───── TEXT SEGMENT

In anticipation of the season 2 finale of Game of Thrones tomorrow, GQ has shared an interview with Jack Gleeson — the young actor who does an AMAZING job portraying the absolutely loathsome King Joffrey Baratheon. In his interview with GQ, Gleeson explains how he got his role on GoT and reveals who some of his favorite villains are. He also reveals his inspiration for playing the vile King Joffrey. GQ also shares an odd and somewhat disturbing video of Gleeson being … well, evil. Click below to read and see more.
GQ: What scared you as a child?
Jack Gleeson: There’s a big rock called the Skellig Rock, off the West Coast of Ireland, where monks used to go to escape from the Vikings—they’d build their huts on it. I went with my family when I was really young and we had to climb the rock, which is almost vertical at points. That was when I knew that heights really, really freaked me out.
GQ: What scares you now?
Jack Gleeson: I chopped the top of my finger off in a door when I was running away from my cousin about five years ago. Ever since then, I’ve been very touchy around doors. They scare me a lot.
GQ: Do you have a favorite fictional villain?
Jack Gleeson: The HAL computer from 2001: A Space Odyssey. It’s terrifying because it has no empathy, and you can’t rationalize with it as you would a human being. As for actors, Rutger Hauer was pretty perfect in Blade Runner. Just his eyes…
GQ: What performances influenced King Joffrey’s petulant brand of evil?
Jack Gleeson: A big influence was Joaquin Phoenix in Gladiator. Sometimes when I’m sitting on my throne, I think of Phoenix sitting on his, with that smirk on his face.
GQ: Have you ever rooted for a villain?
Jack Gleeson: There’s a scene in Psycho, when Norman Bates has just killed Marion and put her in the trunk of a car and he’s pushing the car into, like, a lagoon. The scene is so tense and you see his face and he’s like, “Oh, please. Can this car just go under…” And you’re like, “Yeah, I hope so too, man, and I hope the cops don’t come…” But, wait a second, he just killed this girl for no reason! I was rooting for a murderer.
GQ: When did you figure out you could, well, personify evil?
Jack Gleeson: When I was auditioning for Joffrey. I only had one audition, and the producers and writers were laughing at my performance because I was being so snotty and arrogant. They found it comical. I thought that was good.

──────────
───── COLLECTED MATERIAL

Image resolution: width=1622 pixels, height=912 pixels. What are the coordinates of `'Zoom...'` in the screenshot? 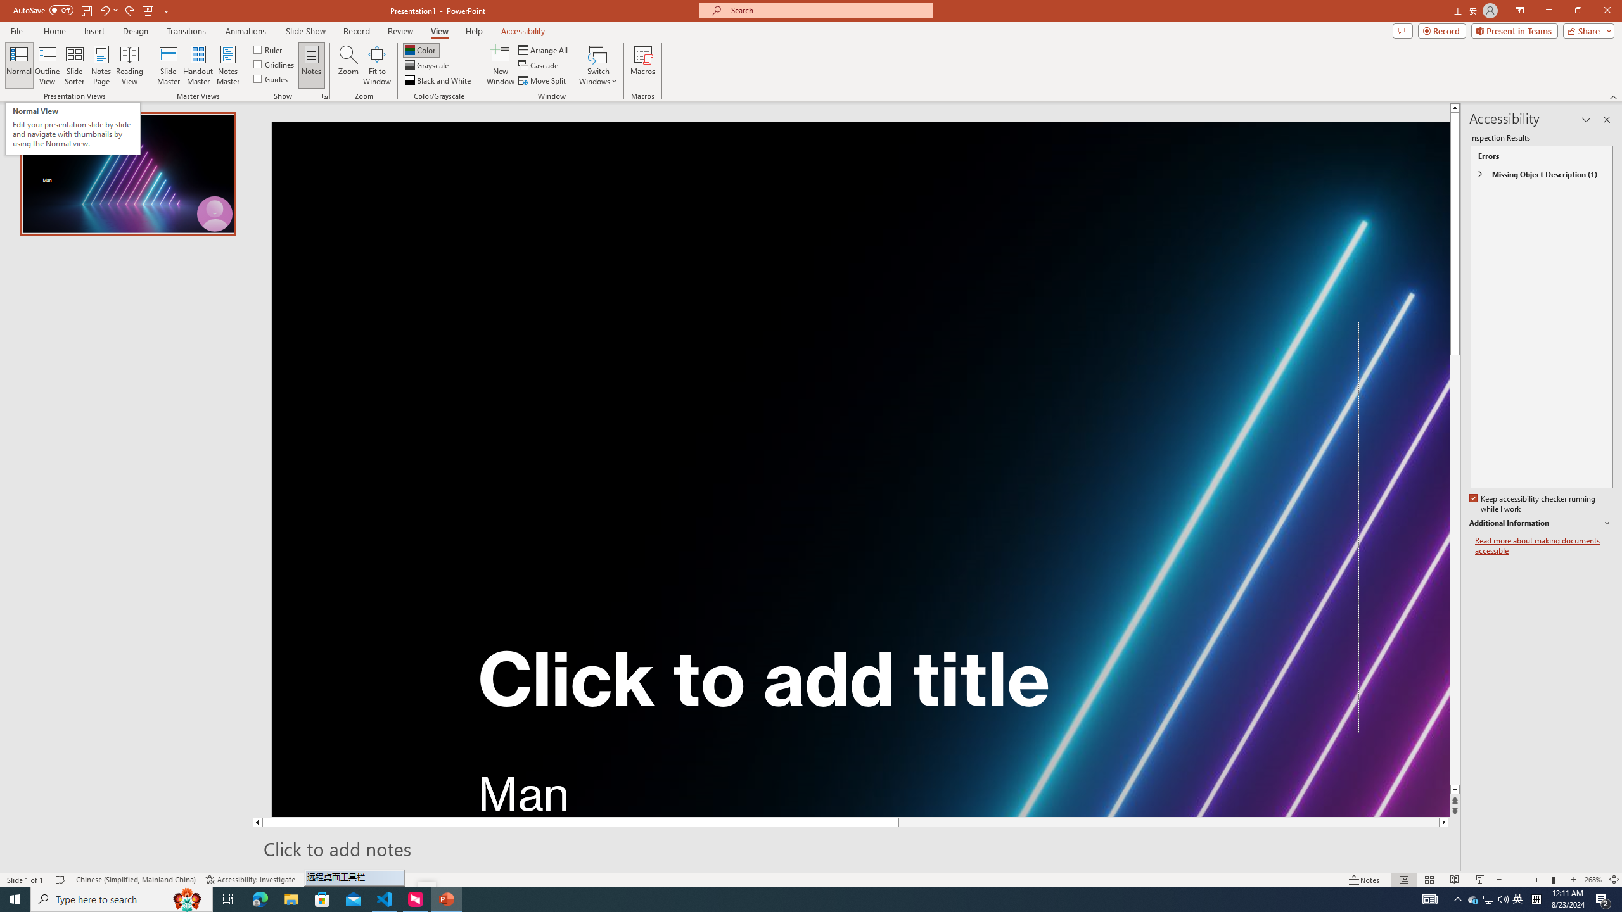 It's located at (348, 65).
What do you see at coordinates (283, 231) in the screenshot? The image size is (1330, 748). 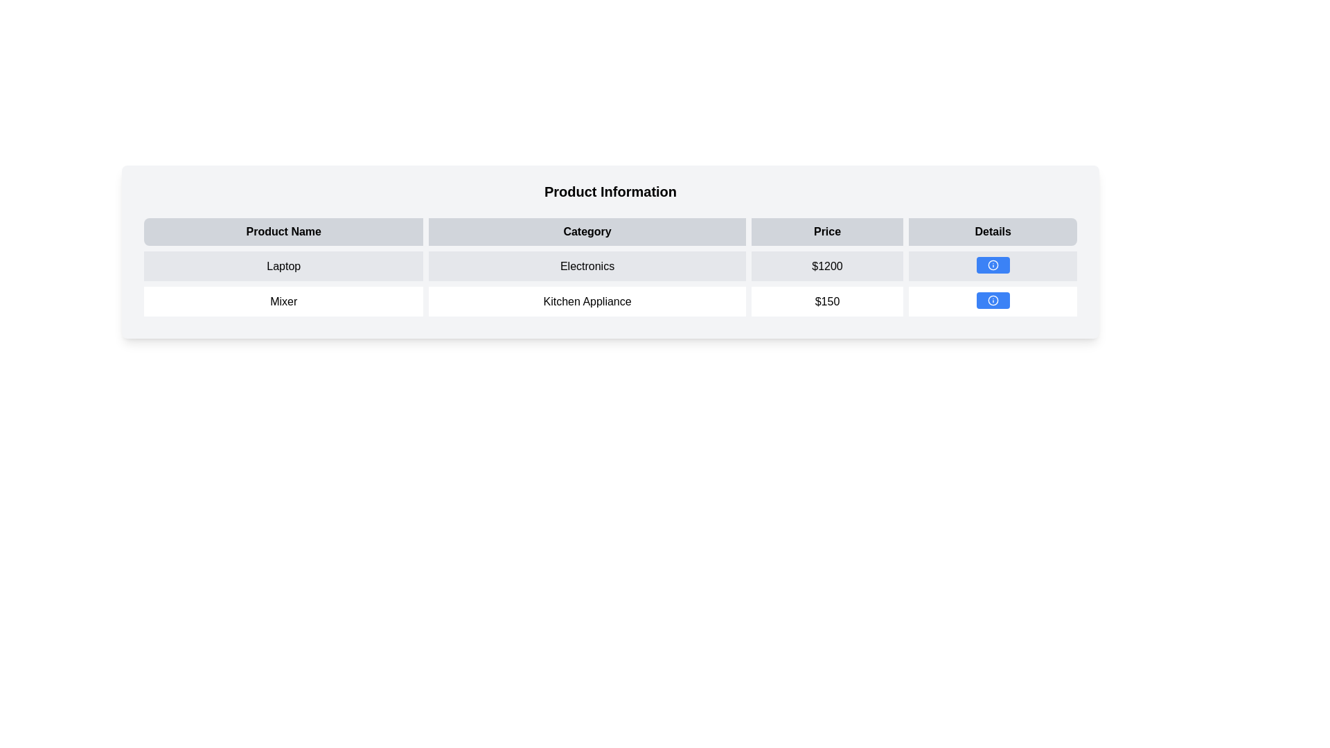 I see `the Table Header Cell that serves as the header for the first column containing product names, located at the top-left corner of the table layout` at bounding box center [283, 231].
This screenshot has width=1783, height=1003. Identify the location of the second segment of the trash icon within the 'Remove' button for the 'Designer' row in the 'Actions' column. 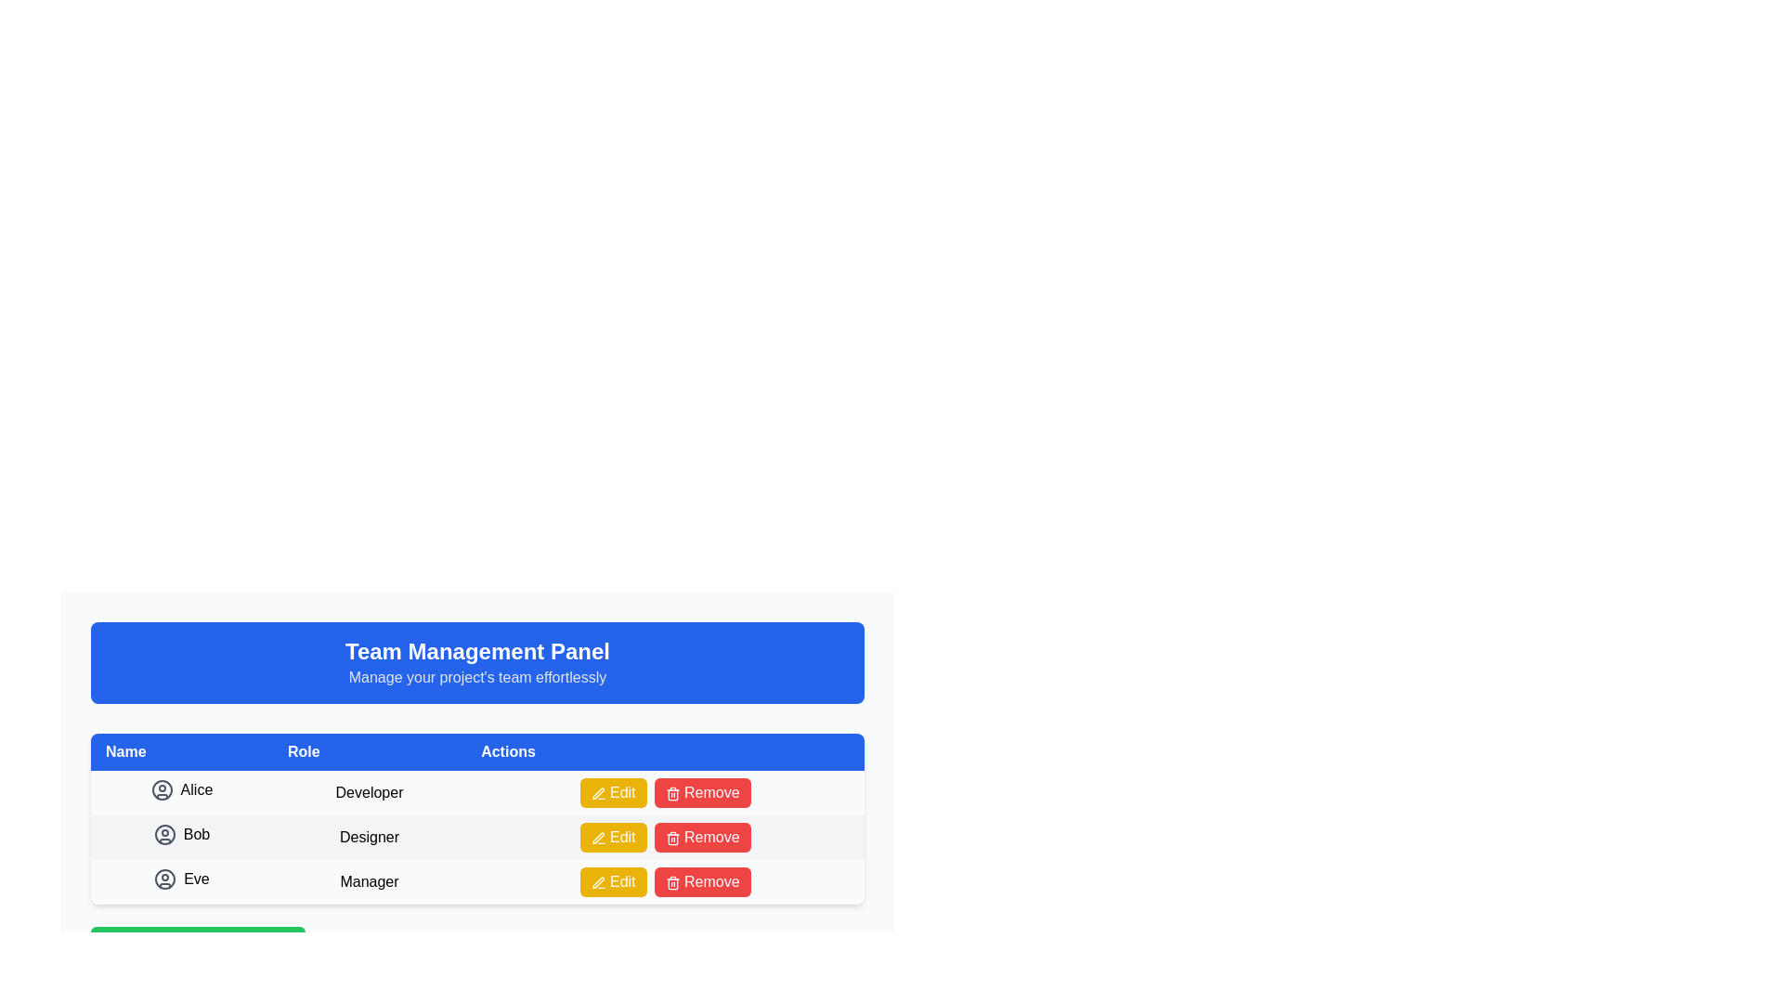
(672, 883).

──────────

> **EXERCISE REQUIREMENTS**
- A) Answer these questions from the Jack Gleeson interview:
(i) What is the name of the rock Gleeson climbed with his family as a child?
(ii) Which actor does Gleeson single out for his role in Blade Runner?
(iii) Whose performance in Gladiator was a big influence on Gleeson's King Joffrey?
- B) Extract the passage of the Jack Gleeson interview between "GQ: Have you" and "that was good.", inclusive.
- C) List every film title that Gleeson mentions in his answers in the Jack Gleeson interview.
Answer from the Jack Gleeson interview only.

> **WORKED SOLUTIONS**
- A)
(i) The Skellig Rock
(ii) Rutger Hauer
(iii) Joaquin Phoenix

- B)
GQ: Have you ever rooted for a villain?
Jack Gleeson: There’s a scene in Psycho, when Norman Bates has just killed Marion and put her in the trunk of a car and he’s pushing the car into, like, a lagoon. The scene is so tense and you see his face and he’s like, “Oh, please. Can this car just go under…” And you’re like, “Yeah, I hope so too, man, and I hope the cops don’t come…” But, wait a second, he just killed this girl for no reason! I was rooting for a murderer.
GQ: When did you figure out you could, well, personify evil?
Jack Gleeson: When I was auditioning for Joffrey. I only had one audition, and the producers and writers were laughing at my performance because I was being so snotty and arrogant. They found it comical. I thought that was good.

- C)
2001: A Space Odyssey
Blade Runner
Gladiator
Psycho